WHAT THE EXERCISE ASKS
When the line with "The width and height of the screenshot is (1365, 729)." appears below, start repeating lines exactly, and keep going through the line with "Image resolution: width=1172"; add nothing outside that span.
■ ■ ■ ■
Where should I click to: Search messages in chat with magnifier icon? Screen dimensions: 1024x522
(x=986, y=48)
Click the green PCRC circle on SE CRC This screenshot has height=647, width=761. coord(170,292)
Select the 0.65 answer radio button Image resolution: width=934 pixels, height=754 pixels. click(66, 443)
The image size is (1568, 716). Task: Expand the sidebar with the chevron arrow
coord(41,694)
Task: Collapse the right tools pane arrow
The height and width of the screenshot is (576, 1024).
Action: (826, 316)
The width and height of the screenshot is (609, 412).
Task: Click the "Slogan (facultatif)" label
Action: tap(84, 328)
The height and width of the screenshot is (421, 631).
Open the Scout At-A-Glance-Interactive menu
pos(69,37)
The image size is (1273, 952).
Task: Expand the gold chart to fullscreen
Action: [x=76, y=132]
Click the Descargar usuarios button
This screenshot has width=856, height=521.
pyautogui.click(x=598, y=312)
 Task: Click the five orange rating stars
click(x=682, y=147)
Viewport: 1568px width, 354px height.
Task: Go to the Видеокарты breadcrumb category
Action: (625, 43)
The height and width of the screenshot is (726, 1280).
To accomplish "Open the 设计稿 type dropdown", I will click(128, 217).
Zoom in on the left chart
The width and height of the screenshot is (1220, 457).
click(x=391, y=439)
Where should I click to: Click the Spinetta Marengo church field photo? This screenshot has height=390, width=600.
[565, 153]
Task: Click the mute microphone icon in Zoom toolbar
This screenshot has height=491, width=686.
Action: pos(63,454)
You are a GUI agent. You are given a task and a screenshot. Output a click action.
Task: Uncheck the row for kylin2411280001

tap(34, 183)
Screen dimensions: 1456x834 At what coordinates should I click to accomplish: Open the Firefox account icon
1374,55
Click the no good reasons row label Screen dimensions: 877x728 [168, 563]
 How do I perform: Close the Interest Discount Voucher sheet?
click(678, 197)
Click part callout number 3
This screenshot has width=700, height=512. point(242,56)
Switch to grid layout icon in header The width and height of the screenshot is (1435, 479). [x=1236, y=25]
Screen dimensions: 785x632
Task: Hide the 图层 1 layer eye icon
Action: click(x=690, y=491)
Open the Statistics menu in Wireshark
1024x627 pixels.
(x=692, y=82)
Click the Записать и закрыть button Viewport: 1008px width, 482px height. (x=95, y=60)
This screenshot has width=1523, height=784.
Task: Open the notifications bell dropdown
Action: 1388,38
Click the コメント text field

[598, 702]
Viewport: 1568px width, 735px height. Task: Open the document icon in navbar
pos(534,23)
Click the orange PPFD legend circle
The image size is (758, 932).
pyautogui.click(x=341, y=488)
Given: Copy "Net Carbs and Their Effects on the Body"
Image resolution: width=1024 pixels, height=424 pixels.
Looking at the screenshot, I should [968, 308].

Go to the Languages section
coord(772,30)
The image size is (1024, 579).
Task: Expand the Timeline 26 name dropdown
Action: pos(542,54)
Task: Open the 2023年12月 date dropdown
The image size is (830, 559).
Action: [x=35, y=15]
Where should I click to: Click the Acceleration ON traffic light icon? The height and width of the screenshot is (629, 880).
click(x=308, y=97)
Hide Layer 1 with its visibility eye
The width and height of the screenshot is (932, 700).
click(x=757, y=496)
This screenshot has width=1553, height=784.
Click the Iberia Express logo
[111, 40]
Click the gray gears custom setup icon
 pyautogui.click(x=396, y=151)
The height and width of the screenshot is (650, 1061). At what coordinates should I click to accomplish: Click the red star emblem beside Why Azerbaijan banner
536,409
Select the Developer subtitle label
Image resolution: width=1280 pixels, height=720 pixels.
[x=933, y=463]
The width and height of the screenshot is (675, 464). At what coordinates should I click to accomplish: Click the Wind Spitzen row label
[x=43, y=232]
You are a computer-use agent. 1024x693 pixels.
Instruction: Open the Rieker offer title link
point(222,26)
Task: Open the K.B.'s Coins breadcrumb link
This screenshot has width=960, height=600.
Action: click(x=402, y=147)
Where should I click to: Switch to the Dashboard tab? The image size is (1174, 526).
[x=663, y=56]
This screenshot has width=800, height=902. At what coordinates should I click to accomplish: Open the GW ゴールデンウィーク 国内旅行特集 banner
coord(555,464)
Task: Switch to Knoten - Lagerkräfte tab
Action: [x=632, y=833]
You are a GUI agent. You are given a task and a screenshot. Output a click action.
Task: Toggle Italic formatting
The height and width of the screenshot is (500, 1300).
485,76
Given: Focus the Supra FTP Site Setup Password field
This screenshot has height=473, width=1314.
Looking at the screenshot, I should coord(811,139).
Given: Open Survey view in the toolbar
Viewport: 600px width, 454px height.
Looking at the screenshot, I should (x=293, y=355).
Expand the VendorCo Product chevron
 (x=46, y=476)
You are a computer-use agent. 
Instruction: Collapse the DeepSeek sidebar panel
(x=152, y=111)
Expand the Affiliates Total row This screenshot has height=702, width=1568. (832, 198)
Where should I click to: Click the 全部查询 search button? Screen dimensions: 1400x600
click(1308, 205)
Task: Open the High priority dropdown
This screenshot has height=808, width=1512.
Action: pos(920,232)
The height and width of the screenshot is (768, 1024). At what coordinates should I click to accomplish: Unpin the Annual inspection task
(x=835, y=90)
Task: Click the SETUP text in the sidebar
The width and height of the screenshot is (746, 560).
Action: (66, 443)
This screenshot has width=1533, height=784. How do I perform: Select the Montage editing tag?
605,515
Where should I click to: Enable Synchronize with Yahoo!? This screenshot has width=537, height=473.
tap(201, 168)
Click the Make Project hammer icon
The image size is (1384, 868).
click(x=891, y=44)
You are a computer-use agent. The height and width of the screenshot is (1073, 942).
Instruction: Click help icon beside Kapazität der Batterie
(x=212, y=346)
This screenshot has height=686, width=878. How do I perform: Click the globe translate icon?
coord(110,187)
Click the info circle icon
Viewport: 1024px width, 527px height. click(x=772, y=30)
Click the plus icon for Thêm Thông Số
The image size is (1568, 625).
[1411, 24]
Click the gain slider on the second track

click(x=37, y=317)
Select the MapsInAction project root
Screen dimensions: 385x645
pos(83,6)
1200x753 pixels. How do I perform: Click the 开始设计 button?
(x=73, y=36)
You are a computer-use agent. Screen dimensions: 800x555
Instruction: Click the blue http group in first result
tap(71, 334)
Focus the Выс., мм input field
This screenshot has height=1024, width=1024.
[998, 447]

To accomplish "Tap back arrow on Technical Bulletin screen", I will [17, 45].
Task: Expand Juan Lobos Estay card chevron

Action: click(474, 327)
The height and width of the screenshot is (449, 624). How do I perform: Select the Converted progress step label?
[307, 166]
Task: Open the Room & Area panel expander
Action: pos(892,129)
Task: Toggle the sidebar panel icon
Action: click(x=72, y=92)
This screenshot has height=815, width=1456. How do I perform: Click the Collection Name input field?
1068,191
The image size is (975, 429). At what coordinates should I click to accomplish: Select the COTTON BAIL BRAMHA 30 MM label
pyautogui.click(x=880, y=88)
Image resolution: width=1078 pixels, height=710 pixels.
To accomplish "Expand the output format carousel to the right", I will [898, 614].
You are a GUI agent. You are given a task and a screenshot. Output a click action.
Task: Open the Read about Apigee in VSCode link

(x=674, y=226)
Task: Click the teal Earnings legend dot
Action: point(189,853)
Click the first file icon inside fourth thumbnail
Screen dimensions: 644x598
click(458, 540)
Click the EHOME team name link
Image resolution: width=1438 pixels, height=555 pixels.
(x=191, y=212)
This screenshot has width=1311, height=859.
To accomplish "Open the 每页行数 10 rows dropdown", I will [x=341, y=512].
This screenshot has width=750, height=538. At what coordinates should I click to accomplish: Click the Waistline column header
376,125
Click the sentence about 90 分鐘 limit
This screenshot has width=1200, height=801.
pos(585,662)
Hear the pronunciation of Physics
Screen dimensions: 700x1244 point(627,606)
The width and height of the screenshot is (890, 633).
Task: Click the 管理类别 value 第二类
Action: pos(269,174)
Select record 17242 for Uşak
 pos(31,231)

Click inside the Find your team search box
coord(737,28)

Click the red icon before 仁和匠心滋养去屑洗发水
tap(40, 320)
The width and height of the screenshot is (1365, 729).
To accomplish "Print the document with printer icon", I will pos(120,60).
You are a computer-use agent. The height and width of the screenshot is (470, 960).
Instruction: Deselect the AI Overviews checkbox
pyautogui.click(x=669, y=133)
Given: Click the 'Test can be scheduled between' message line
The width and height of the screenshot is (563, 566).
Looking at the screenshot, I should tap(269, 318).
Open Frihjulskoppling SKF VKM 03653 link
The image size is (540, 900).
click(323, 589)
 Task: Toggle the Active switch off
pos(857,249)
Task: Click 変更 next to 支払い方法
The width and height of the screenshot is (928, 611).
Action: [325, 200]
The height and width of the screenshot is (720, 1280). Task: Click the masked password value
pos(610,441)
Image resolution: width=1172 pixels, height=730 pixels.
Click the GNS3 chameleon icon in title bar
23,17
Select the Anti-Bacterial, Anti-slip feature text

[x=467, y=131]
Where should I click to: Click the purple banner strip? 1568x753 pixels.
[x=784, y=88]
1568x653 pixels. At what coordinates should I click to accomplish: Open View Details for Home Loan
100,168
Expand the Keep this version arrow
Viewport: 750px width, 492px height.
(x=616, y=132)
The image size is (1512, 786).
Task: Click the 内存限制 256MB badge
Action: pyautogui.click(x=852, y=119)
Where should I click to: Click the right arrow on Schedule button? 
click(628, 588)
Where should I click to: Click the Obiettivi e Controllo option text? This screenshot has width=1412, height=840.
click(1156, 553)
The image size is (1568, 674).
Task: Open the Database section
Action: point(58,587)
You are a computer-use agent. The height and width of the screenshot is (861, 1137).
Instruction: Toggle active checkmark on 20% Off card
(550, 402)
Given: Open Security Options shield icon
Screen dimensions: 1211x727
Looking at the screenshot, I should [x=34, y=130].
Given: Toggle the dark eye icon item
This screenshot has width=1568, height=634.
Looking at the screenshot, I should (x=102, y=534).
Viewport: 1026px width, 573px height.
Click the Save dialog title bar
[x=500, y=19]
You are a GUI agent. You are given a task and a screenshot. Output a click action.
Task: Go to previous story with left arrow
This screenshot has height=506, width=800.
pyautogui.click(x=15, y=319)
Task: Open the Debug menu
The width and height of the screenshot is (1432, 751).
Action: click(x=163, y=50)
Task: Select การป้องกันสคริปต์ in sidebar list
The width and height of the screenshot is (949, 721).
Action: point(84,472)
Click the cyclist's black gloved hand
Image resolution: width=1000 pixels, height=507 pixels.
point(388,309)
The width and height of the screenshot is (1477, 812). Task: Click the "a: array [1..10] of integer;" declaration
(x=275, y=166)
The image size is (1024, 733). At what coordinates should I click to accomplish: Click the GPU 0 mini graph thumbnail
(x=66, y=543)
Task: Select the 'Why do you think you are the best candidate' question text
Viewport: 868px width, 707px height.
■ ■ ■ ■
RESULT OF THE EXERCISE
The width and height of the screenshot is (1365, 729).
To accomplish "Print the document with printer icon", I will pos(120,60).
You are a computer-use agent. The height and width of the screenshot is (470, 960).
Instruction: Deselect the AI Overviews checkbox
pyautogui.click(x=669, y=133)
Given: Click the 'Test can be scheduled between' message line
The width and height of the screenshot is (563, 566).
Looking at the screenshot, I should tap(269, 318).
Open Frihjulskoppling SKF VKM 03653 link
The image size is (540, 900).
click(323, 589)
 Task: Toggle the Active switch off
pos(857,249)
Task: Click 変更 next to 支払い方法
The width and height of the screenshot is (928, 611).
Action: [325, 200]
The height and width of the screenshot is (720, 1280). Task: Click the masked password value
pos(610,441)
Image resolution: width=1172 pixels, height=730 pixels.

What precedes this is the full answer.